WhereScape

WhereScape’s data warehouse automation software solves one of IT’s biggest problems: How do I build a data warehouse with efficiency, reduced risk, and long-term profitability?

Using automation, templates, and built-in intelligence, WhereScape increases architect and developer productivity, provides scalability with standards, and allows you to take control of your own data while fostering collaboration between IT and the business.

With comprehensive technical support spanning virtually every source, destination, and design methodology, WhereScape helps you design, develop, deploy, and operate your Data Vault (or any other data architecture) quickly and easily.

Build Raw Vault, Business Vault, and Star Schema in minutes and enjoy performance and quality improvements by reducing hand-offs, tool switching, and other pitfalls of handwritten or semi-automated development.

When a self-referencing relationship exists in one table, then a hierarchical link can be used to maintain the relationship. Hierarchical links are defined as entities within WhereScape 3D and their business keys tagged as type, Link Business Key. Naming standards are applied (e.g. tablename_hl) to differentiate from other link types. The ingestion mechanism is the same as any normal link.

Hierarchies can be resolved or navigated within downstream objects, such as the information mart, built in WhereScape RED.

WhereScape – 01 – Hierarchical Links

There are multiple options to handle this.

Option #1 as a multi-active satellite by setting the PK column “von” as a Multi-Active Key and a Multi-Active attribute. The rest of the attributes are defined as Multi-Active attributes too. A multi-active satellite with the suffix _ma will be generated.

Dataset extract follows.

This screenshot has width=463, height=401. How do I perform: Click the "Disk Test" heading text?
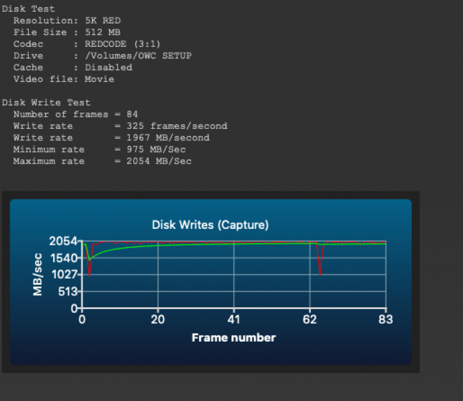point(28,9)
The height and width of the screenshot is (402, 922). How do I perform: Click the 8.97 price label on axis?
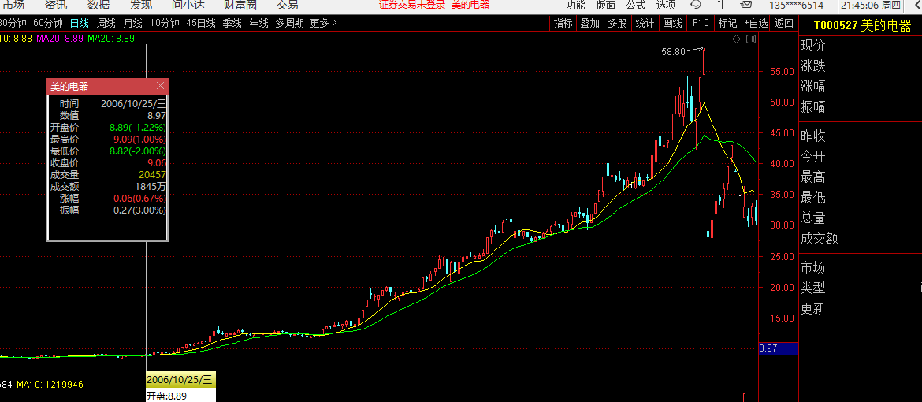pos(768,348)
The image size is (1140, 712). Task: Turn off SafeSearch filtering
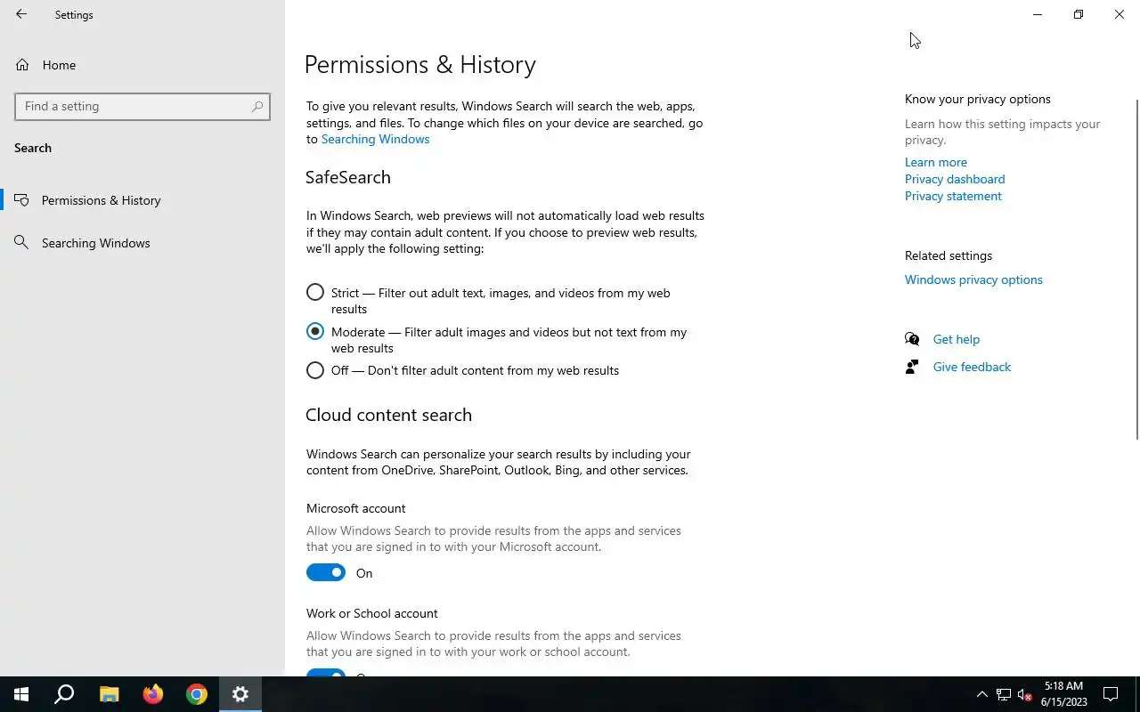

Option #2: LivingAddress as Hub with Business keys of both primary keys (KundeId and Von) and generating a link and satellite. No link satellite necessary.

WhereScape – 02 – Multi-active satellite

The relationship between the Customer and the AssociationPartner is defined by the foreign key (FK) relationship. The AssociationPartner FK can change and be Null, valid or invalid. The KundeID is set as the Driving Key. To maintain the history and effectiveness of the relationship an effectivity satellite is added to the link. Satellite suffix: _effectivity

WhereScape – 03 – Validity in Relationships

When a table such as the Delivery Service table does not have its own primary key but holds keys of several other related tables, WhereScape can generate a non-historized link. The foreign keys are tagged as type, Link Business Key. Non-descriptive attributes, such as PosID, that are not part of the business key, can be tagged as type, Link Dependent Attribute, and WhereScape will add them to the Link table as a dependent child. Descriptive attributes can be tagged as type, Satellite Transaction, and will be implemented in a Satellite.

WhereScape – 04 – m-n Tables

If early integration is needed, views can easily be defined, and DDL generated, to split the Roadshow Order table (RS_Bestellung) and map these views to the Order and Position tables. WhereScape can also be designed to map and source a subset of the RS_Bestellung and Webshop table attributes to the Order and Position hubs and merge the data into their respective hubs via separate update scripts for each source. This allows independent, isolated and flexible loading whichever source is delivering data.

WhereScape – 05 – Early Integration

Reference tables (for example, sourced from csv files) can be profiled and structures discovered and then mapped as sources, with PKs and FKs defined, all attributes tagged as reference attribute and generated as table objects in the DW. Prefix: r_

For historized reference tables the PK attribute is tagged as a reference attribute and the rest of the attributes are tagged as reference history attributes. All reference history attributes are maintained in a separate satellite and linked to the reference table via FK relationship to maintain the historical changes of the reference table. Satellite suffix: _refhist

WhereScape – 06 – Historized Reference Table

Duplicate data arrives within the same batch timestamp.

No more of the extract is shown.